Driving up I-94 into Alexandria, Minnesota, a vast colony of tents peer over the horizon on the west side of the highway.
No need for the GPS anymore—target acquired.
There’s not a parking lot, per se, but a bustling campground filled with RVs, tents, grills and lawn chairs. Vans, cars and trucks strewn about, embroidered with school colors. Concession stands firing up state fair delicacies such as corn dogs, pulled pork sandwiches, bacon cheese fries and fresh strawberry smoothies.
Welcome to Alexandria Shooting Park, home of the world’s largest trap shooting event, and proof that the renaissance of shooting sports in America has truly arrived. Last spring, nearly 7,000 kids—all from the state of Minnesota alone—journeyed to Alexandria throughout the span of eight days for year-end competitions. “It is bigger than my wildest dreams,” said Jim Sable, founder of the USA High School Clay Target League, the fastest-growing high school sport in the nation.
A stark realization
Jim’s vision to create a high school league began at the Plymouth Gun Club in 2001. One day, a semitrailer load of targets arrived. The truck driver came into the clubhouse and said he needed “a couple of you younger guys” to help him move the pallets.
“He was looking at me, and I thought, ‘Jeez, I’m retired, and I’m one of the younger guys?’” he said.
Jim contacted the Minnesota DNR to try and find out how other gun clubs were faring. The former marketing executive convinced them to conduct a survey—and the results reinforced his fears: 10 percent of the state’s gun clubs had closed, and another 10 percent were hanging on by just a thread.
“And I suspect the same was happening nationwide,” said Jim.

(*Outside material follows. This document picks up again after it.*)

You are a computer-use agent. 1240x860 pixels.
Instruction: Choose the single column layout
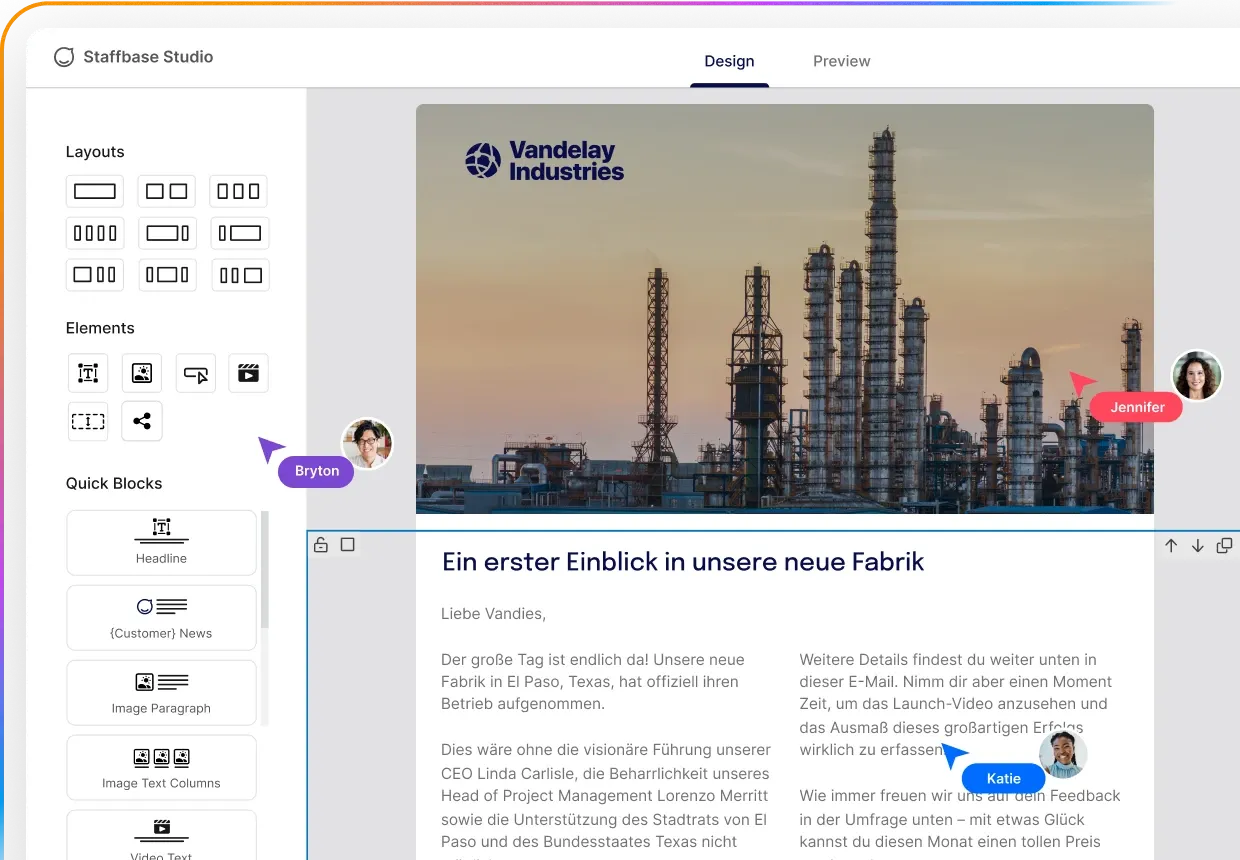pos(94,190)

Jim, a firearms safety instructor for more than 48 years, began putting a plan in place for the Plymouth Gun Club. The club president asked where he would even begin. “You start where the kids are—and the kids are in school,” said Jim. “If we can find a way to make trap shooting, which is an Olympic sport, a high school sport, that’s where we should start.”
With his newfound vision, Jim spotted an ad in his church bulletin. Orono High School was calling for mentors who have a special hobby and an hour or two per week to share with a student. Jim dialed up the counselor and said he’d like to take five kids under his wing. Well aware of the stigma associated with the words “guns, kids and schools,” Jim cautiously tempered the counselor’s excitement.
“I said, ‘Now just wait until I tell you what I want to do,’” Jim recalled. “I’d like to teach them trapshooting.”
The counselor paused, then said:
“The Lord really does work in mysterious ways.”
Just one minute prior to Jim’s phone call, a 14-year-old girl had come into the counselor’s office and said she wanted to learn how to shoot, but didn’t want to kill anything. The counselor had no idea where to start—and then the phone rang.
Jim took the girl, her brother and four friends to the Plymouth Gun Club, and the adventure began. That gave Jim the opportunity to meet with Wayzata High School’s principal and activities director. He said Orono had a trapshooting team, but they had nobody to compete with. So a handful of Wayzata students gave it a shot.